(Entries for locating described items)

[Begin]

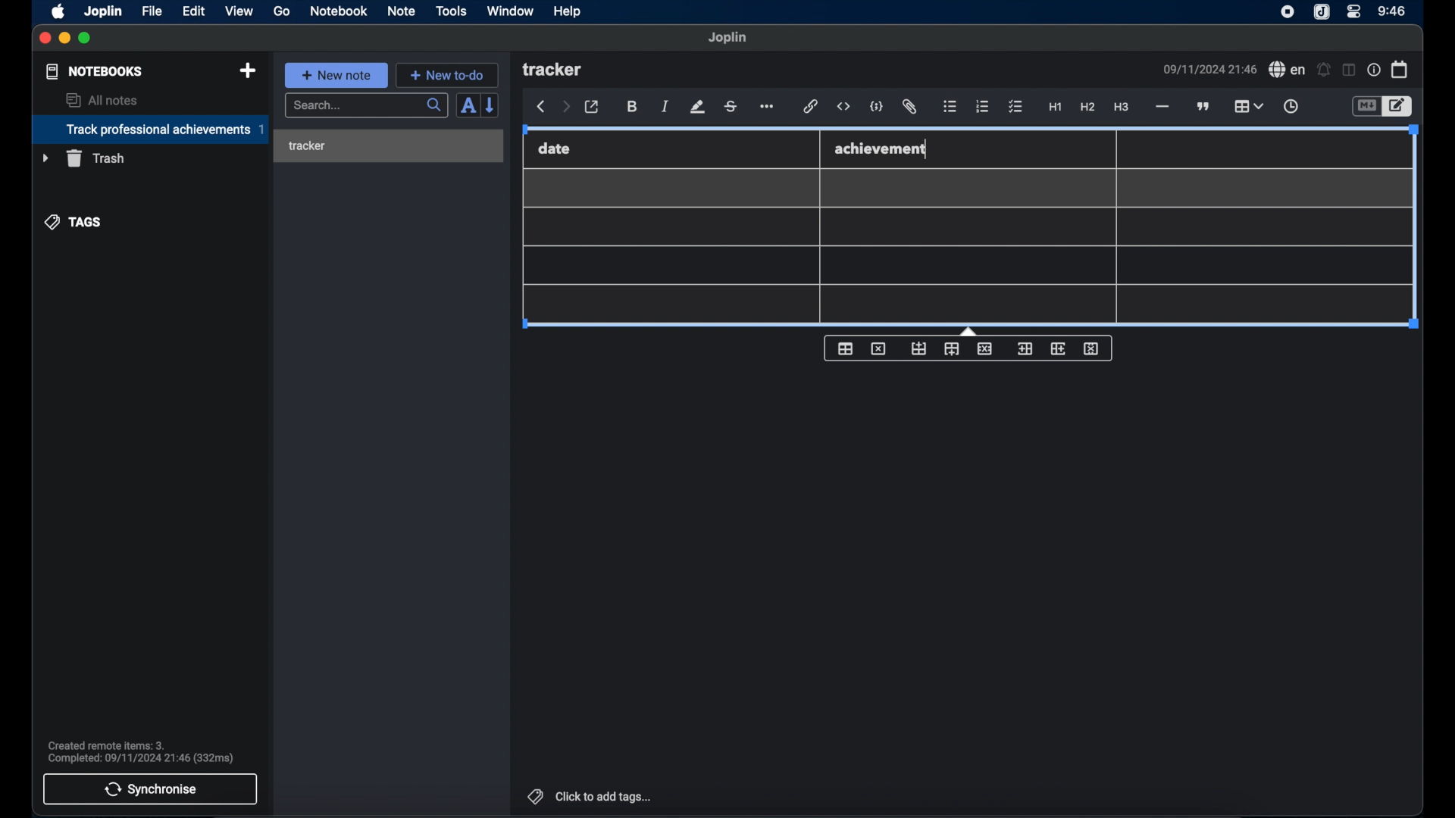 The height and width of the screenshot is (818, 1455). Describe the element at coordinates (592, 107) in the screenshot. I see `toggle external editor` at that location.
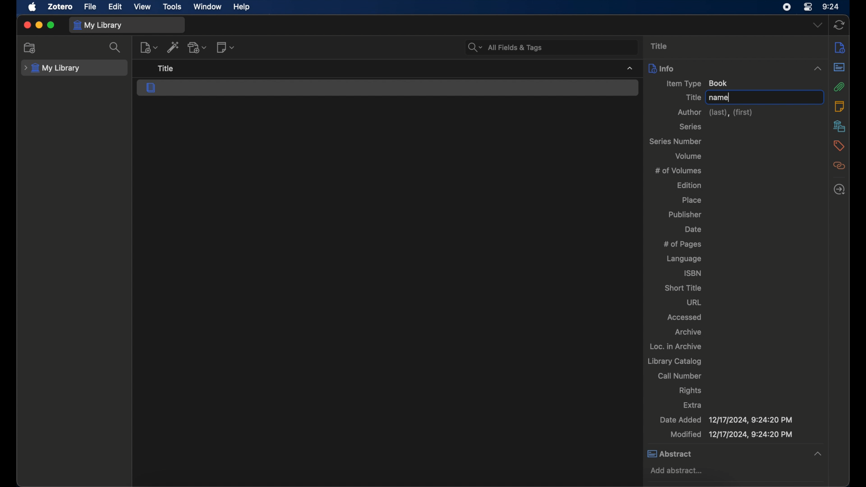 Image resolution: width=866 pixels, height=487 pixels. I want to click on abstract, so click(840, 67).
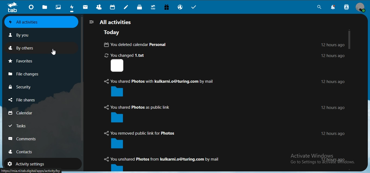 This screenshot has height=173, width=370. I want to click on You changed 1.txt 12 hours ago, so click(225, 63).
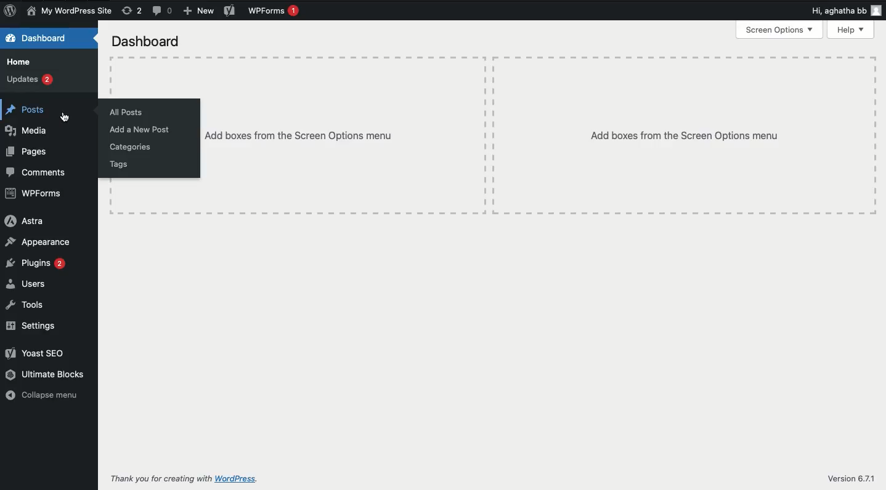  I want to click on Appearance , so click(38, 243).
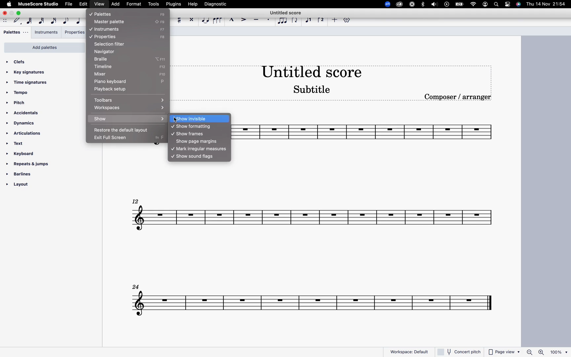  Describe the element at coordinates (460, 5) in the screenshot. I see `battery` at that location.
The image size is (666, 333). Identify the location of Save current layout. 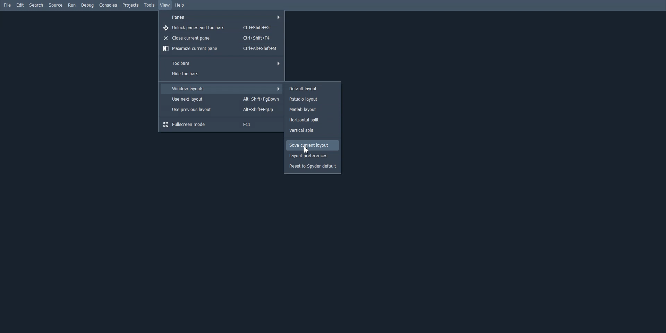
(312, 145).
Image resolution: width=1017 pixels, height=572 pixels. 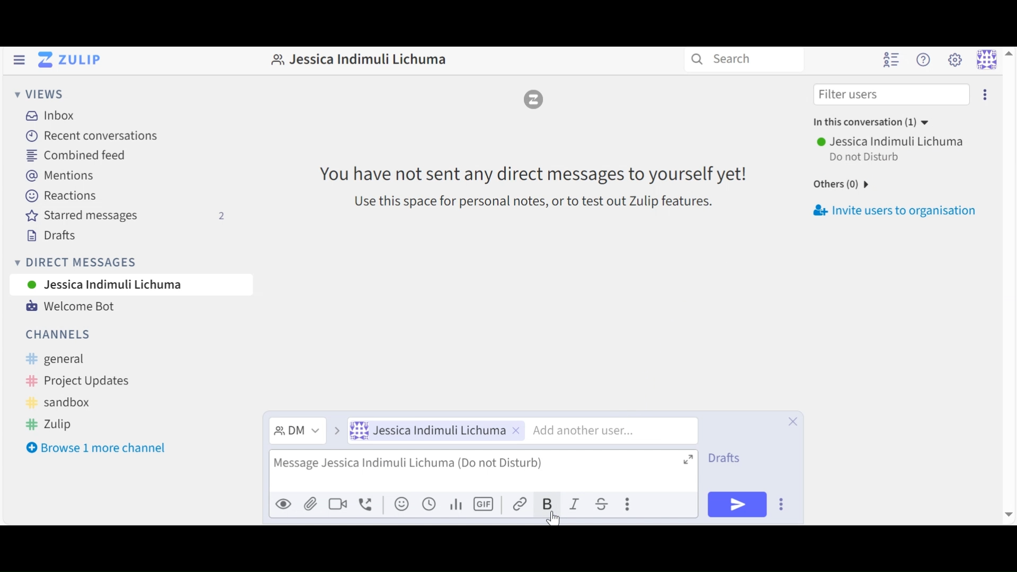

[End]

Transcribe all of the entries above word for word, omitting the pictures.

> **PROBLEM SOLUTION**
 The height and width of the screenshot is (818, 1455). Describe the element at coordinates (592, 107) in the screenshot. I see `toggle external editor` at that location.
 Image resolution: width=866 pixels, height=487 pixels. I want to click on abstract, so click(840, 67).
 This screenshot has height=173, width=370. I want to click on You changed 1.txt 12 hours ago, so click(225, 63).
  I want to click on Appearance , so click(38, 243).
  Describe the element at coordinates (460, 5) in the screenshot. I see `battery` at that location.
The image size is (666, 333). Identify the location of Save current layout. 
(312, 145).
Image resolution: width=1017 pixels, height=572 pixels. 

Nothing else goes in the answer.